This is a robust beech wood derby cane, distinguished by its rich burgundy colour on some and lighter, fresh beech colours on others. Practical for everyday use, it is also smart enough for dressier occasions.


The overall height is 92cm (36") and fitted with a non-slip rubber ferrule. Ferrule diameter 19mm.

Item weight is 355g.


A classic everyday walking stick for those requiring support and balance. The derby handle offers excellent support to the hand and may be hooked over the arm when not in use.

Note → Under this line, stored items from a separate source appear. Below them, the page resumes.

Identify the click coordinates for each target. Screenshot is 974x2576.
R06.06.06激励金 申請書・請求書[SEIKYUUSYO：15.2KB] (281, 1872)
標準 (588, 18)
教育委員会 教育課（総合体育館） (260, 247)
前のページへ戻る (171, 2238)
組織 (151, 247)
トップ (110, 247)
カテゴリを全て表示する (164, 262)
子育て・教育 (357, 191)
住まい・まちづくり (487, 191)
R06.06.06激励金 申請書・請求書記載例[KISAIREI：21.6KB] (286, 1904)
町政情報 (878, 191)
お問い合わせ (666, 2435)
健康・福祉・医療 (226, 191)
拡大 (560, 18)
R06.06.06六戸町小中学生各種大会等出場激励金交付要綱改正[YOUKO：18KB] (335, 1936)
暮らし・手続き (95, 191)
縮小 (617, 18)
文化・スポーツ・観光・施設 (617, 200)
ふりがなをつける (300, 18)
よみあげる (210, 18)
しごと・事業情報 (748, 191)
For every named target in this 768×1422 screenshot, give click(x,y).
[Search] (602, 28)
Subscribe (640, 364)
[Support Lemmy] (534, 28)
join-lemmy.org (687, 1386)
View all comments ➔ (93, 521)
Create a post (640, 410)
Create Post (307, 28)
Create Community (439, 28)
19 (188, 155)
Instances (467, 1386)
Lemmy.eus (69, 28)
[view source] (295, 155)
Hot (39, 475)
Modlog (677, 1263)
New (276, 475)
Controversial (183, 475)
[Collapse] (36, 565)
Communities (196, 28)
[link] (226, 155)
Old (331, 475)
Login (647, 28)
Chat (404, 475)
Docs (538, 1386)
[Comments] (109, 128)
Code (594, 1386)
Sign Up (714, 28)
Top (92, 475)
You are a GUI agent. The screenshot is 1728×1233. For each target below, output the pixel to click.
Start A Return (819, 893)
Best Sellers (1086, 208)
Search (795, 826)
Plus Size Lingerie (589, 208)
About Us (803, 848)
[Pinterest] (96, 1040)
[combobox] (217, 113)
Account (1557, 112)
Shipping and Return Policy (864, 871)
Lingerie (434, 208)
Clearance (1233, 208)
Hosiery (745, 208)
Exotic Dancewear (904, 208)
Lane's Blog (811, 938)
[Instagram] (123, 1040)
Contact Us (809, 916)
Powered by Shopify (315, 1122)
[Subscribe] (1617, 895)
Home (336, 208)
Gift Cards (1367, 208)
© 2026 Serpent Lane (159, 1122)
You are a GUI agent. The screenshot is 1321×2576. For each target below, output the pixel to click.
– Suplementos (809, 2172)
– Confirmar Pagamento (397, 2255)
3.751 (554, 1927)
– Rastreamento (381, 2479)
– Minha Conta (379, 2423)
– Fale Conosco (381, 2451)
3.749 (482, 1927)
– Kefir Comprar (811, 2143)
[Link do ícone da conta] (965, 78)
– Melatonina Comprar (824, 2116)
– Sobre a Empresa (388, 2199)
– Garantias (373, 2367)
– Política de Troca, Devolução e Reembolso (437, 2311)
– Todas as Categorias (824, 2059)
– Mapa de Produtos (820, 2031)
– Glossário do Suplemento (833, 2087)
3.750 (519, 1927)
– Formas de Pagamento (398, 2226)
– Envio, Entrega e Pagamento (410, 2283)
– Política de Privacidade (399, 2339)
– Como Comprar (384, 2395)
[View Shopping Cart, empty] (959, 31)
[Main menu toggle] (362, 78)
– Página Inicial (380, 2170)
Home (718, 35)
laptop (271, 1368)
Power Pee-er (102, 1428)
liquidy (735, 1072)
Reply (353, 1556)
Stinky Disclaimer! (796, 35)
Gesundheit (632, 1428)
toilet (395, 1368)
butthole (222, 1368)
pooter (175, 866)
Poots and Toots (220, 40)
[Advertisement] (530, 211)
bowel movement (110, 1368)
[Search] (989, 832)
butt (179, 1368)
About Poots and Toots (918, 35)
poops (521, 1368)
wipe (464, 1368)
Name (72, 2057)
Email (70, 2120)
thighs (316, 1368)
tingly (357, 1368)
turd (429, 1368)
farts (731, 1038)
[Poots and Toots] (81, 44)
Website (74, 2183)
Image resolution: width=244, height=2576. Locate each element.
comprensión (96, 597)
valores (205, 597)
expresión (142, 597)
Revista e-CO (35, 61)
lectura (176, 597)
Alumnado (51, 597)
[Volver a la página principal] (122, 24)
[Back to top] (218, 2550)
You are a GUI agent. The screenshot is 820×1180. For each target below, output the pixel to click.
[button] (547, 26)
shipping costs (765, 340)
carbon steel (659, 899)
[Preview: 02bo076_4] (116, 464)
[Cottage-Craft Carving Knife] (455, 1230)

Overall height 87cm (34"). Fitted with a rubber ferrule. Ferrule diameter 16mm.

Item weight is 310g.

The Derby Style

Reputedly the invention of an earlier Lord Derby, who wanted a supportive walking stick that he could also hook over his arm, this style provides excellent support and can be held in either hand. The user’s weight is carried directly over the shaft of this stick. Their cane is supported as it can neither slip forward nor back. The sides of the derby handle should be rounded for comfort, not flat-sided. One of the most popular handles for the walking stick user in need of light to middling support and balance. Variations include the Melbourne Derby, which has a more rounded shape and a petite derby handle.

About Classic Canes

Classic Canes grows rustic walking sticks in its Somerset woodland using the centuries-old forestry technique of coppicing.
Native British hardwoods such as ash, hazel and blackthorn are cut off to a height of approximately 120cm from the ground.  New shoots result and take three to four years to grow to the correct diameter for walking sticks such as hiking staffs, thumbsticks and knobsticks.

The wood is harvested in the winter when the sap is down in the trees, before being dried for at least a year to remove the moisture from the wood. 

The sticks are then steamed and straightened before being hand sanded, varnished and fitted with ferrules to become finished walking sticks. Each one is unique.
Coppicing has many ecological benefits.  The wood constantly renews itself so there is no need for clear felling or replanting.  The system allows light to reach the forest floor, encouraging native wildflowers and the fauna that depend on them.